* Problem details:
Word for word, give the records again, dropping any picture they hold.

========================

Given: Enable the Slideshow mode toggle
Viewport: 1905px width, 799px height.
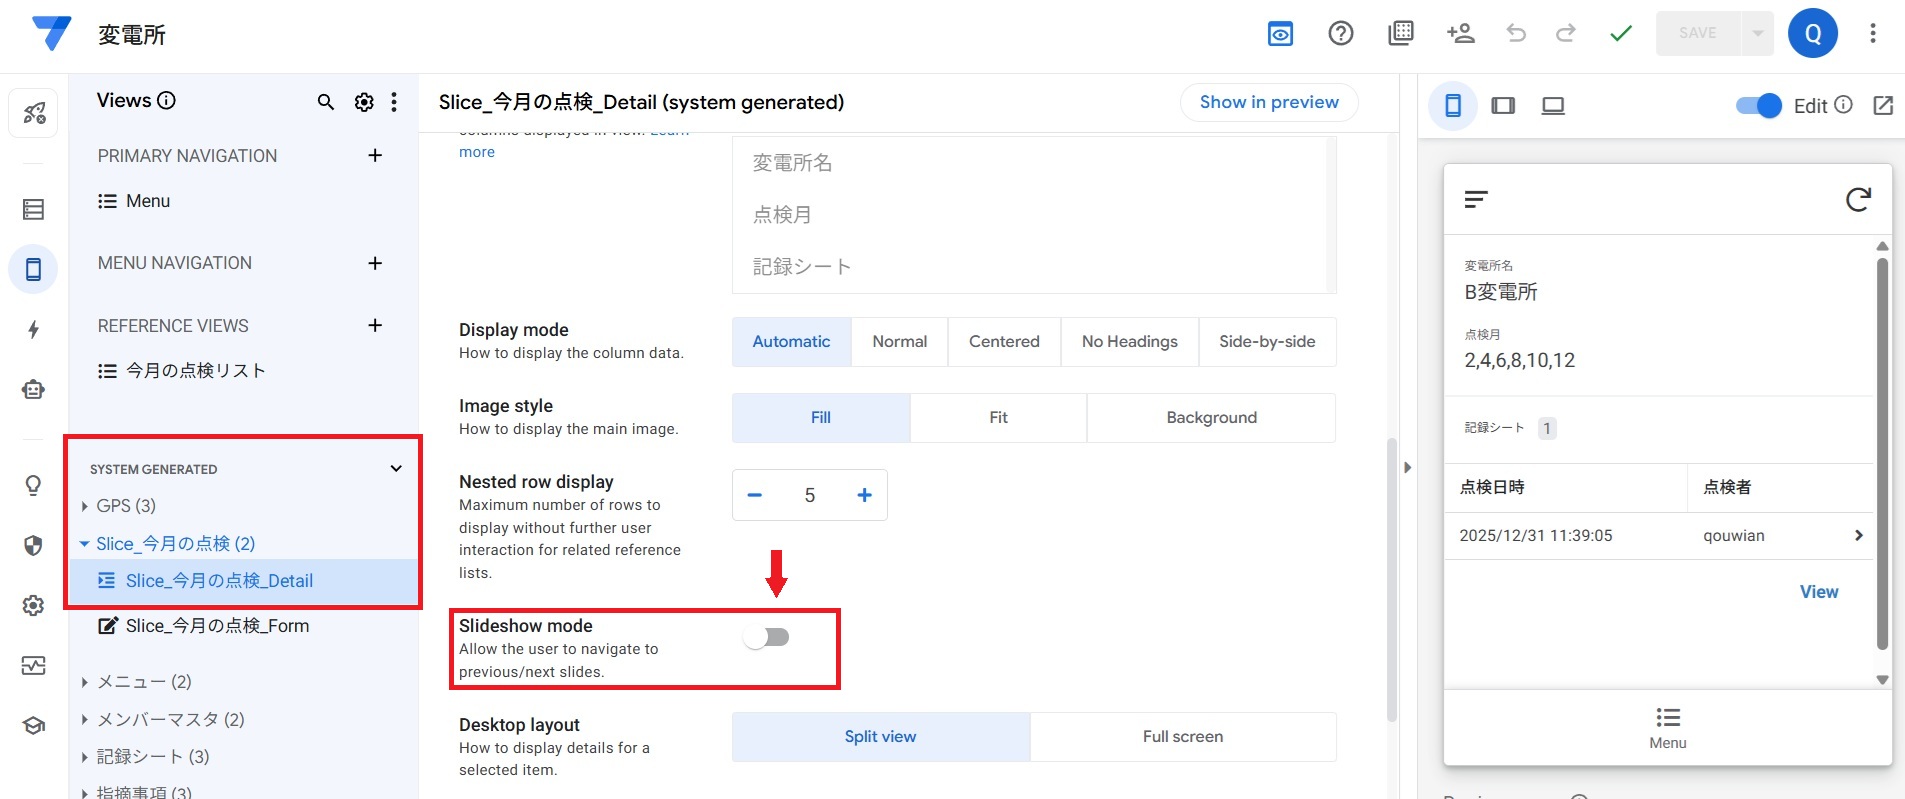Looking at the screenshot, I should 767,637.
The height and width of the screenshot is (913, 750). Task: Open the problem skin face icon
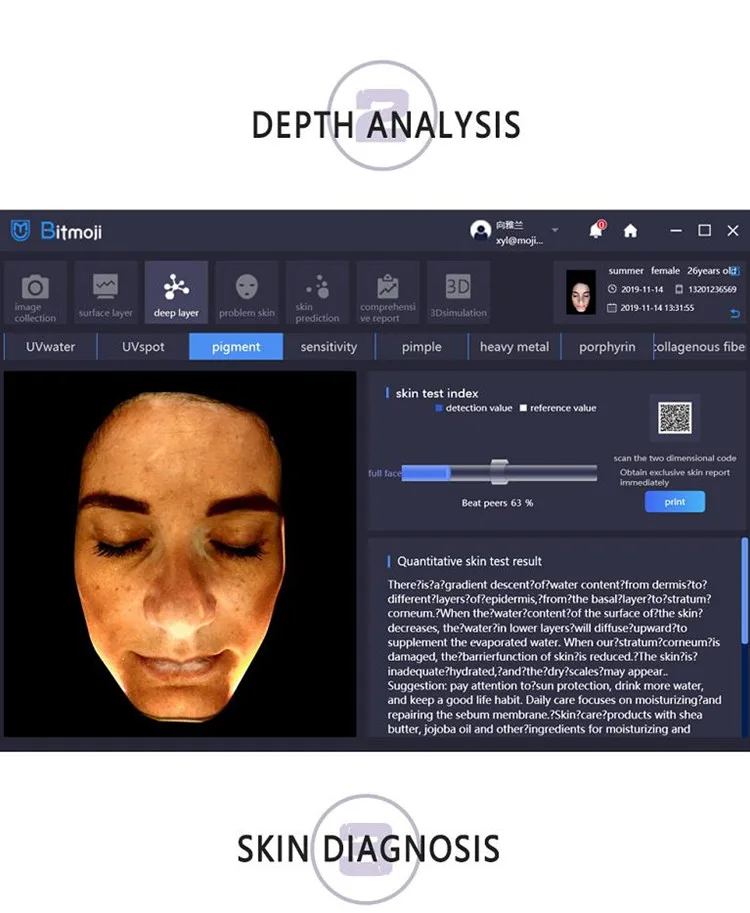(x=247, y=292)
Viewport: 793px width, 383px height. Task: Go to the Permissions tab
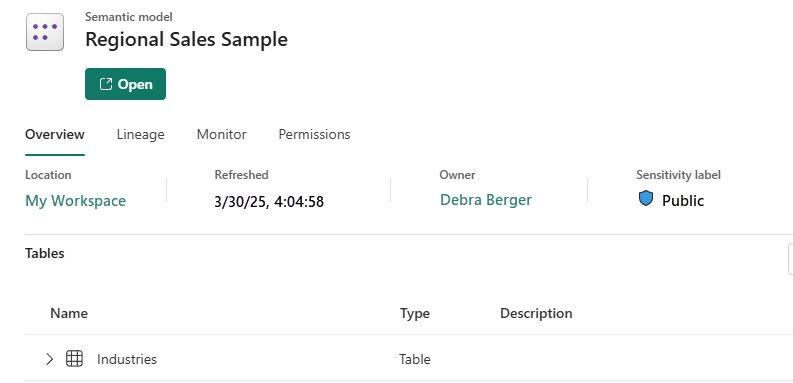tap(314, 135)
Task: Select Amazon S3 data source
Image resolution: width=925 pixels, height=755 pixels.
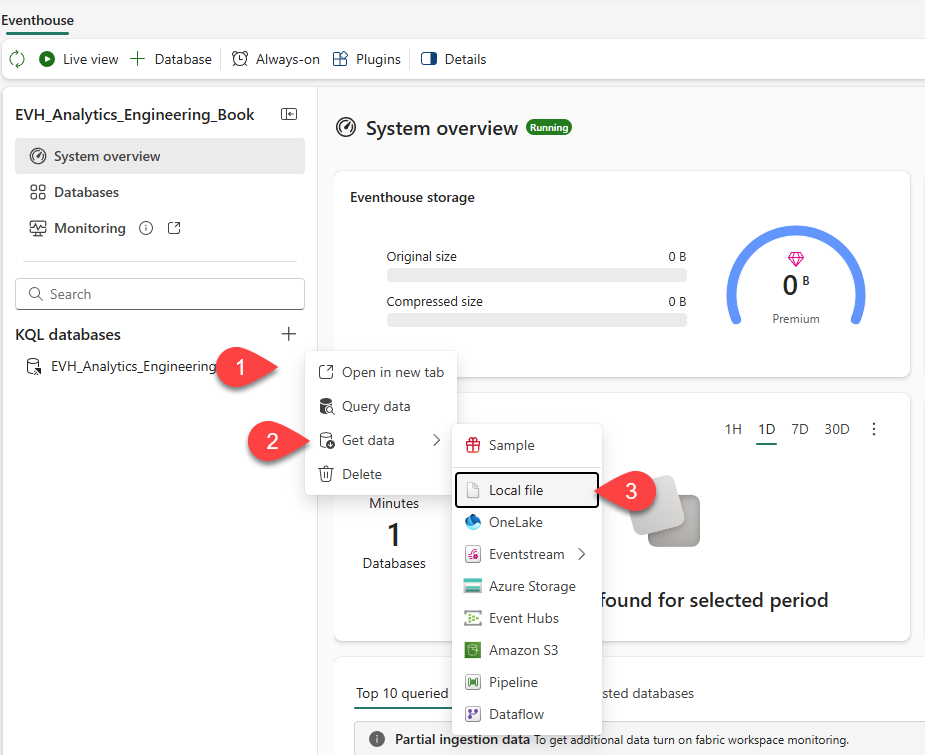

========================

* The completed task:
Given: Enable the Slideshow mode toggle
Viewport: 1905px width, 799px height.
Looking at the screenshot, I should 767,637.
The height and width of the screenshot is (913, 750). Task: Open the problem skin face icon
(x=247, y=292)
Viewport: 793px width, 383px height. Task: Go to the Permissions tab
tap(314, 135)
Task: Select Amazon S3 data source
Image resolution: width=925 pixels, height=755 pixels.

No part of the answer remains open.